◆ Exercise
The line with "[Suivant] (93, 132)", the line with "Entretien des vêtements (24, 2394)", and all lines between them in the material below: return these exactly, and no others.

********************

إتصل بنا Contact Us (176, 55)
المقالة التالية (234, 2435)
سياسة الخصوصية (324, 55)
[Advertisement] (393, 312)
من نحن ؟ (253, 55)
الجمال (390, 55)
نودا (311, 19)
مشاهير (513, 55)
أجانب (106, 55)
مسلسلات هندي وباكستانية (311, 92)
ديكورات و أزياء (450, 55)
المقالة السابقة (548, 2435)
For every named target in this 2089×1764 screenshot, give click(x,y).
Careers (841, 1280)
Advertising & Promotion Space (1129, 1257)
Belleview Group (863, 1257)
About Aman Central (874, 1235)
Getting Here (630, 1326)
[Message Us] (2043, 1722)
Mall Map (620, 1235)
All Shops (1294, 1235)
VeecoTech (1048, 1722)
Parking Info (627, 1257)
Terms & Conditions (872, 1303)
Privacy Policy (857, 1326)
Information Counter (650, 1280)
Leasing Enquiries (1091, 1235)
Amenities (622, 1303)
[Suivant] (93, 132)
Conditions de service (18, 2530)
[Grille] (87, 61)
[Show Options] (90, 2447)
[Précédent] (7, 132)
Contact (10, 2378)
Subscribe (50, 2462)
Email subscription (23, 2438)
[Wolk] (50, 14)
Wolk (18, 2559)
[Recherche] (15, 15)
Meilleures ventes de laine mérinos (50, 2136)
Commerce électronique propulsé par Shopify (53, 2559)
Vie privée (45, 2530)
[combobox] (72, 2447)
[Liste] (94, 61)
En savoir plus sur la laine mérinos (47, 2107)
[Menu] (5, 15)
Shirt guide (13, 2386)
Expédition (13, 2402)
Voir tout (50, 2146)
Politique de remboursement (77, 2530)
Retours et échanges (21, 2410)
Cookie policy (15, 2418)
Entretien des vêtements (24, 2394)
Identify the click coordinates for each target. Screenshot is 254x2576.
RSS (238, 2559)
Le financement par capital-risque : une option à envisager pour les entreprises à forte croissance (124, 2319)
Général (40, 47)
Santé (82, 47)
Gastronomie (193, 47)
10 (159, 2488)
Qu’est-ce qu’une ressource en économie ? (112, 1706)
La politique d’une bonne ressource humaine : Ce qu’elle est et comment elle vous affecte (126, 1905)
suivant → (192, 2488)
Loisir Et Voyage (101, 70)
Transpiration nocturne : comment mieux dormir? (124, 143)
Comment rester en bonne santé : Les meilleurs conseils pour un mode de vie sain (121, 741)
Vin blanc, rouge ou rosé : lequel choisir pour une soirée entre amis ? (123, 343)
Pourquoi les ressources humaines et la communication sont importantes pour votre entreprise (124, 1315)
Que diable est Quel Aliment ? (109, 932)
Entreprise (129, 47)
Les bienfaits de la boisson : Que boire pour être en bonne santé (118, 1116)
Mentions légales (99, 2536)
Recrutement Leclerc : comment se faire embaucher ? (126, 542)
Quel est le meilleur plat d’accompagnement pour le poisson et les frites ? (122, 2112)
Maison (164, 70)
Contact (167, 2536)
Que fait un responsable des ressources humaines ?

********************

◆ Result of the exercise
[Suivant] (93, 132)
Conditions de service (18, 2530)
[Grille] (87, 61)
[Show Options] (90, 2447)
[Précédent] (7, 132)
Contact (10, 2378)
Subscribe (50, 2462)
Email subscription (23, 2438)
[Wolk] (50, 14)
Wolk (18, 2559)
[Recherche] (15, 15)
Meilleures ventes de laine mérinos (50, 2136)
Commerce électronique propulsé par Shopify (53, 2559)
Vie privée (45, 2530)
[combobox] (72, 2447)
[Liste] (94, 61)
En savoir plus sur la laine mérinos (47, 2107)
[Menu] (5, 15)
Shirt guide (13, 2386)
Expédition (13, 2402)
Voir tout (50, 2146)
Politique de remboursement (77, 2530)
Retours et échanges (21, 2410)
Cookie policy (15, 2418)
Entretien des vêtements (24, 2394)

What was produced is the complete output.